- _WHAT YOU NEED TO DO_
Repeat verbatim each line from the line with "Instruction: Click the" to the end of the entries. Pictures do not belong in the copy.

- _DATASET EXTRACT_
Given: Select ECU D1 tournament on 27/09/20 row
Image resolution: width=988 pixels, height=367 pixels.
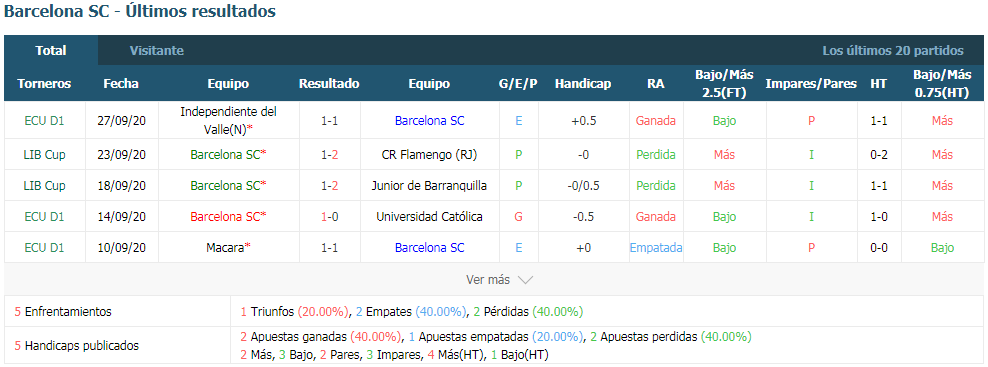Looking at the screenshot, I should pos(44,120).
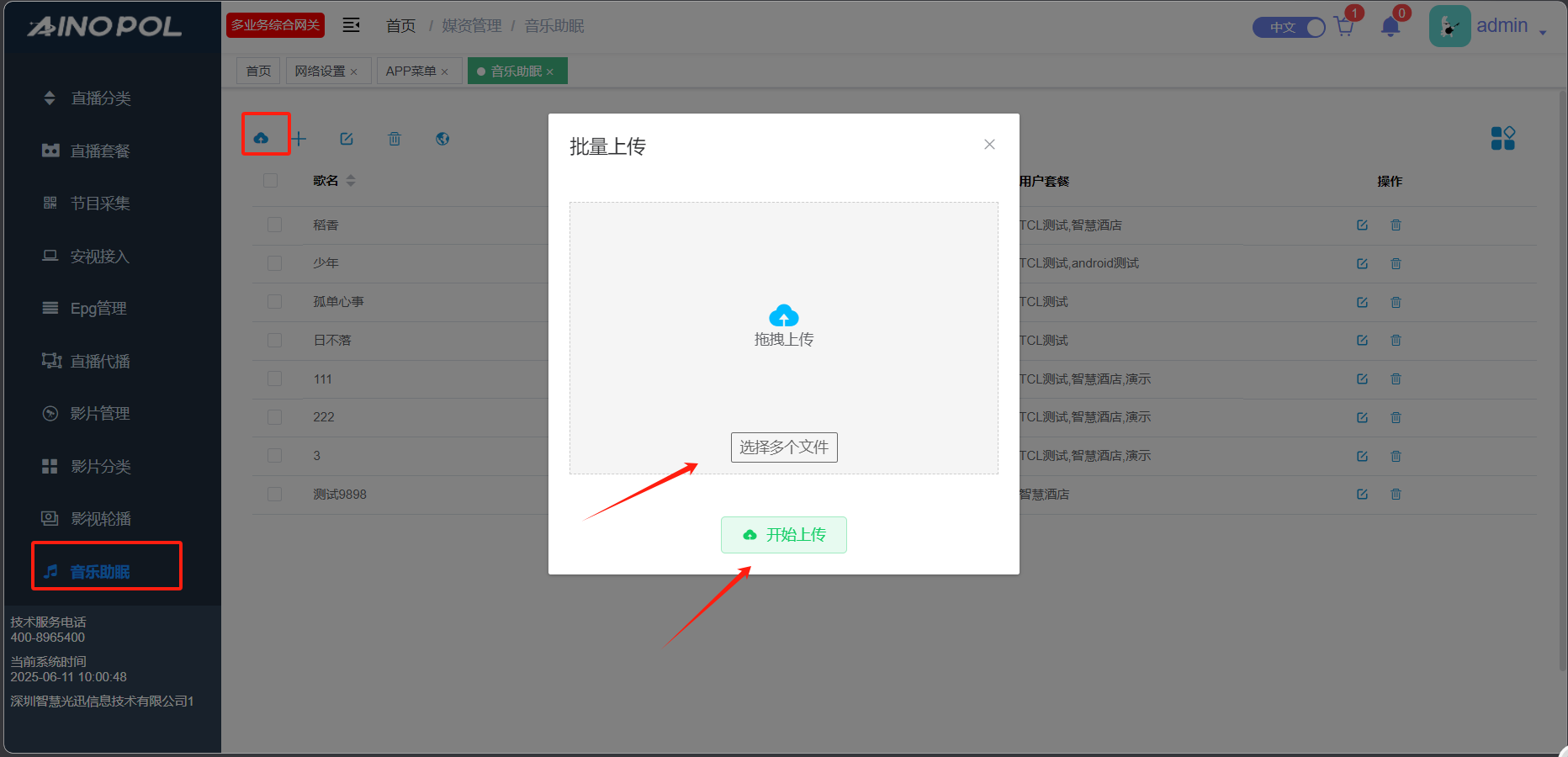Image resolution: width=1568 pixels, height=757 pixels.
Task: Check the select-all checkbox in table header
Action: tap(270, 181)
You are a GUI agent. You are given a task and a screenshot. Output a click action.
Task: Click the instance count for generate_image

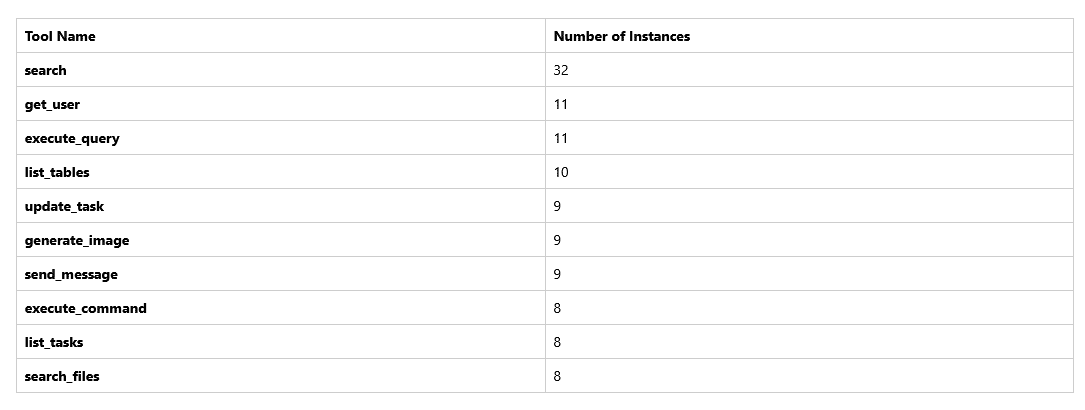point(558,240)
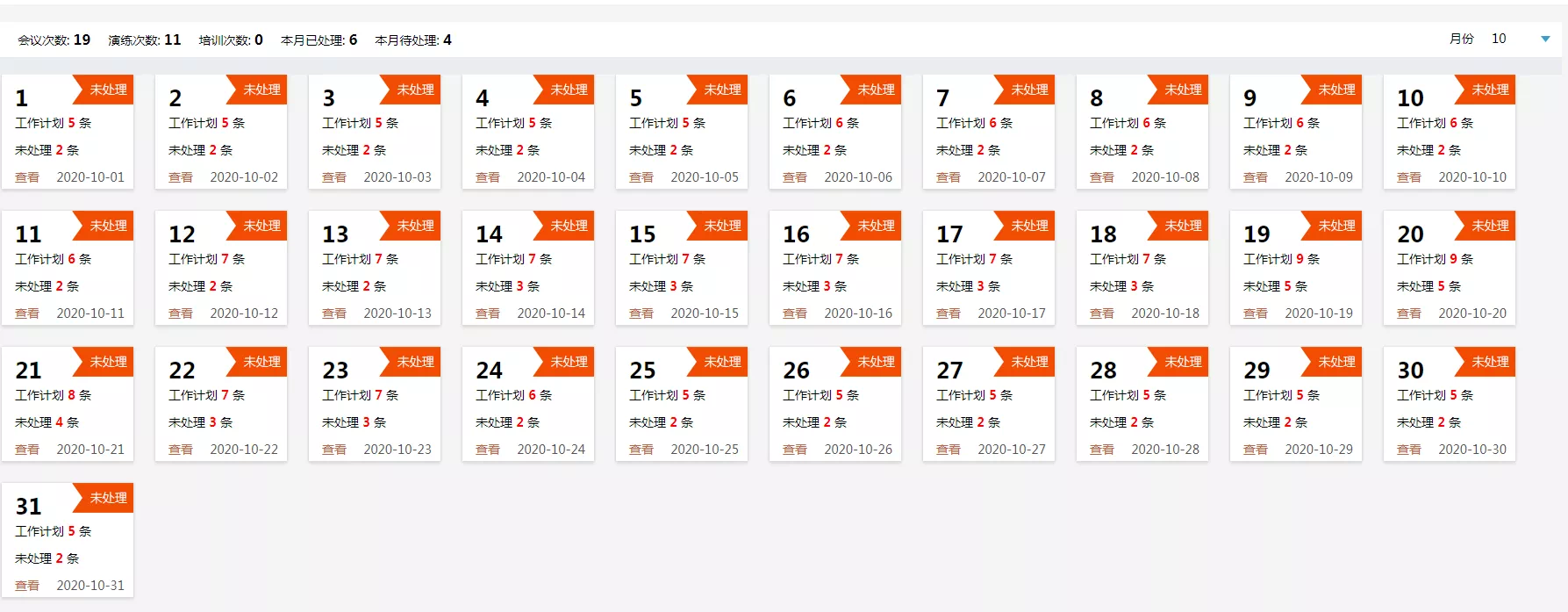
Task: Select the day 30 card number
Action: (1410, 371)
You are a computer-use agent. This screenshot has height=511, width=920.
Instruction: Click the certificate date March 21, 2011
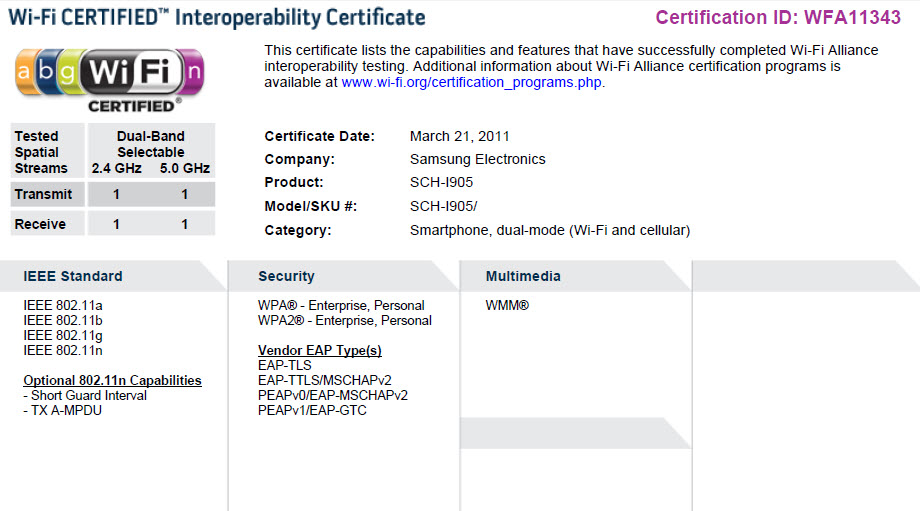(x=460, y=136)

- _ANSWER SPACE_
Instruction: Click the certificate date March 21, 2011
(x=460, y=136)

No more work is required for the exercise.